What you need to do: What you should give back is every line from the one containing "This screenshot has height=274, width=505." through the last line of the records below, word for word and without pictures.

####

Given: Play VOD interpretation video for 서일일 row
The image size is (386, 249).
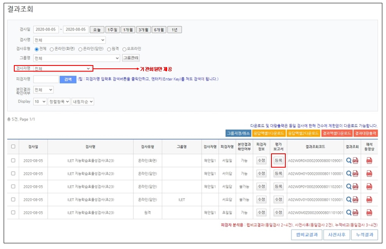Looking at the screenshot, I should pyautogui.click(x=369, y=161).
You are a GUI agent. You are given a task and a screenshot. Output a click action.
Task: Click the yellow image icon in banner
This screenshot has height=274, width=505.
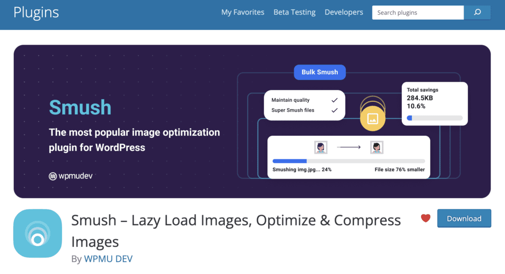(x=372, y=118)
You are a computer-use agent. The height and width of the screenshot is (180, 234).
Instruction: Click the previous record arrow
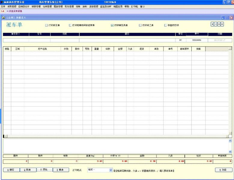click(216, 24)
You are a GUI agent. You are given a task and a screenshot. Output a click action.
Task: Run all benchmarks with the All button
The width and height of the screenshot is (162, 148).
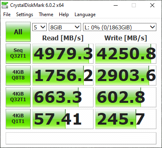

####

Result of the task:
This screenshot has height=274, width=505.
(x=372, y=118)
You are a computer-use agent. The height and width of the screenshot is (180, 234).
Instruction: Click the previous record arrow
click(216, 24)
You are a GUI agent. You are given a task and a screenshot. Output a click action.
Task: Run all benchmarks with the All button
The width and height of the screenshot is (162, 148).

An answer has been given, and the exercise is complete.